In the Spirit Jesus does 2 things. 1st, he deepens his communion with his Father. Luke doesn’t say that, but it’s implied by his 40-day sojourn in the desert, like Moses’ 40 days on Mt. Sinai and Elijah’s 40-day hike “to the mountain of God” (1 Kings 19:8). 2d, he does battle with the Evil One, actually rejecting sin that he’d symbolically renounced in his baptism.
After his 40 days and spiritual combat in the desert, Luke tells us, “Jesus returned to Galilee in the power of the Spirit…. He taught in their synagogs and was praised by all” (4:14-15). And, specifically, he went to Nazareth and in his home synagog announced his mission, quoting from Isaiah (61:1-2): “The Spirit of the Lord is upon me, because he has anointed me to bring glad tidings to the poor. He has sent me to proclaim liberty to captives and recovery of sight to the blind, to let the oppressed go free” (Luke 4:18).
Thus we see that the Spirit who came “in power” upon Jesus after his baptism leads him to a deeper communion with his Father, leads him to victory over sin, and leads him to a multifaceted mission of preaching and healing.
What else does Luke say to us? He quotes John: “One mightier than I is coming. He will baptize you with the Holy Spirit and fire” (3:16). The baptism that we have received, you and I, isn’t John’s baptism but Jesus’. We have been baptized with the Holy Spirit and with fire. That Holy Spirit, 1st, has made us too the beloved sons and daughters of the Father, well pleasing to him; and 2d, is supposed to set us on fire to do as Jesus did: to establish a firm and fervent relationship with our Father, to empower us to resist sin and live for our Father, and to empower us for mission, for making God’s Spirit present to our neighbors—by announcing to them glad tidings at least in how we treat them, by being agents of healing for them (in our presence, our words, our actions). St. Paul urges us “to live temperately, justly, and devoutly” (Tit 2: 12), as examples of what that means. All of this—closeness to our Father, resistance to sin, being agents of God’s Spirit in the world—that’s how we can be, as our prayer this evening pleaded, “always well pleasing” to the “almighty, ever-living God” who made us his “children by adoption, reborn of water and the Holy Spirit.”

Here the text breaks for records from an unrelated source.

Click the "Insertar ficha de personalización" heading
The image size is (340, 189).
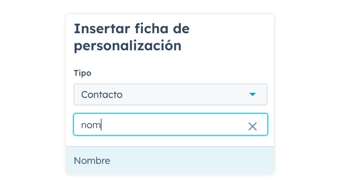[131, 37]
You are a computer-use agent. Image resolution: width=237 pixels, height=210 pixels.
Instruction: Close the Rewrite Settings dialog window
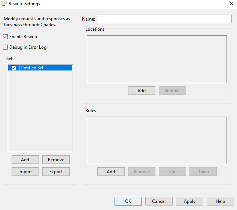pyautogui.click(x=231, y=4)
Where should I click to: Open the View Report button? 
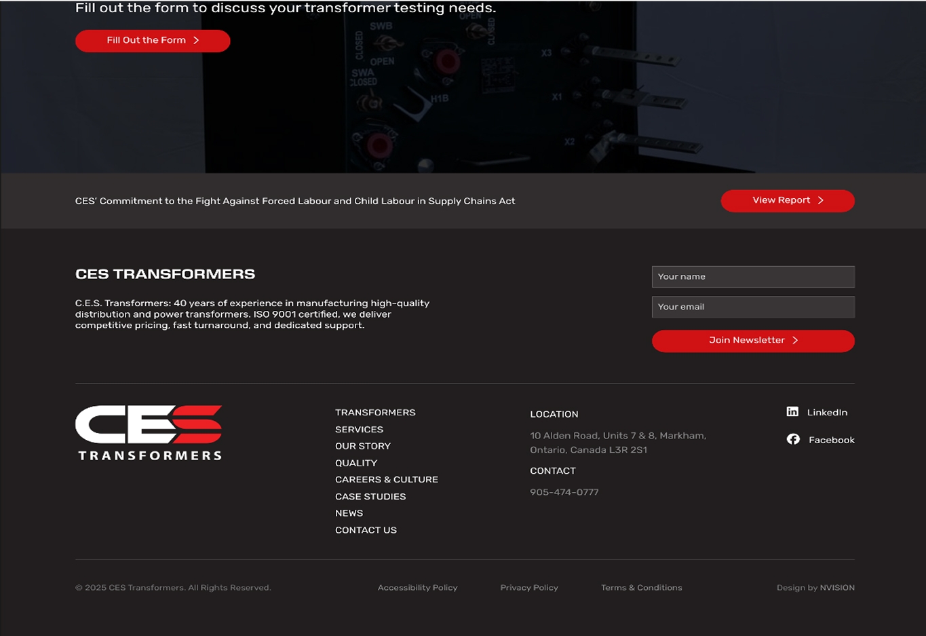787,201
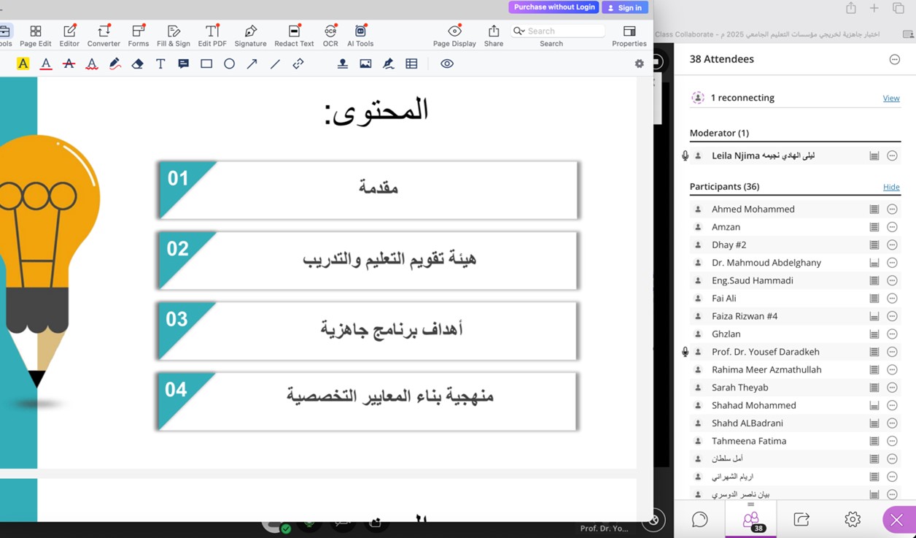Toggle the Properties panel
This screenshot has width=916, height=538.
[629, 34]
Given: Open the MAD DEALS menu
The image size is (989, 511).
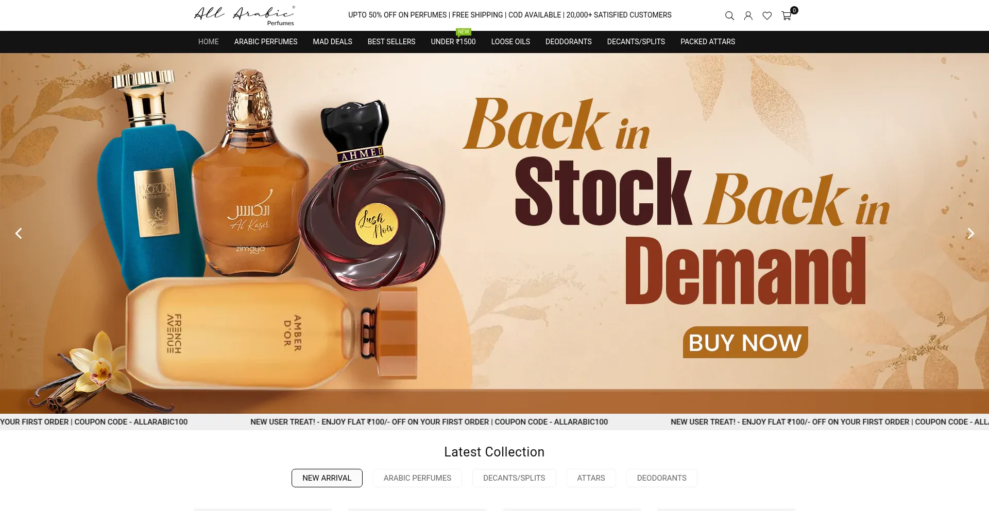Looking at the screenshot, I should tap(332, 42).
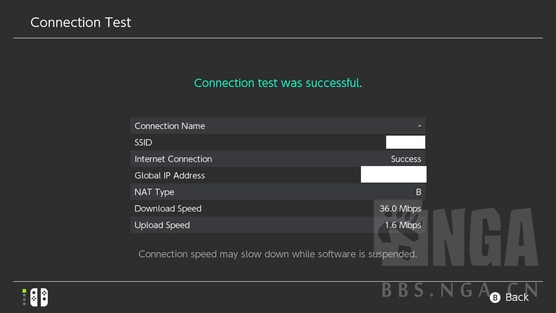
Task: Click the 36.0 Mbps download speed value
Action: coord(400,208)
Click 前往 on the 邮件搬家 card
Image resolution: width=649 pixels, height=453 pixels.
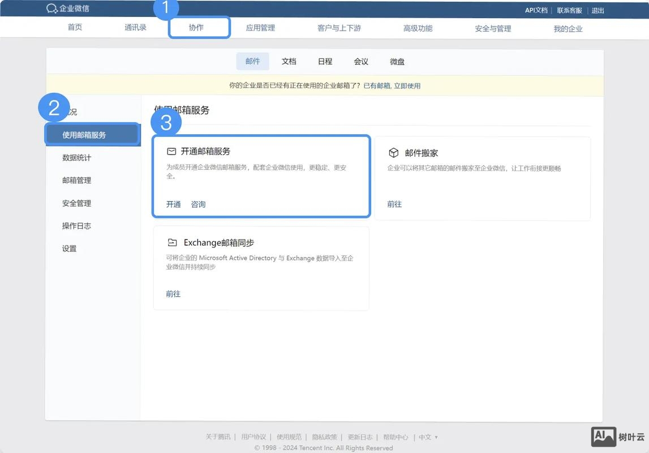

During his public ministry, according to Luke, Jesus will exclaim, “I have come to set the earth on fire, and how I wish it were already blazing!” (12:49). The earth will blaze, humanity will be set on fire, when we children of God in Jesus Christ act in the power of the Holy Spirit like Jesus—not with miracles but with prayer, with virtue, with goodness to all.
 See note to 3:21 in New American Bible.
 See note to 3:21 in New American Bible.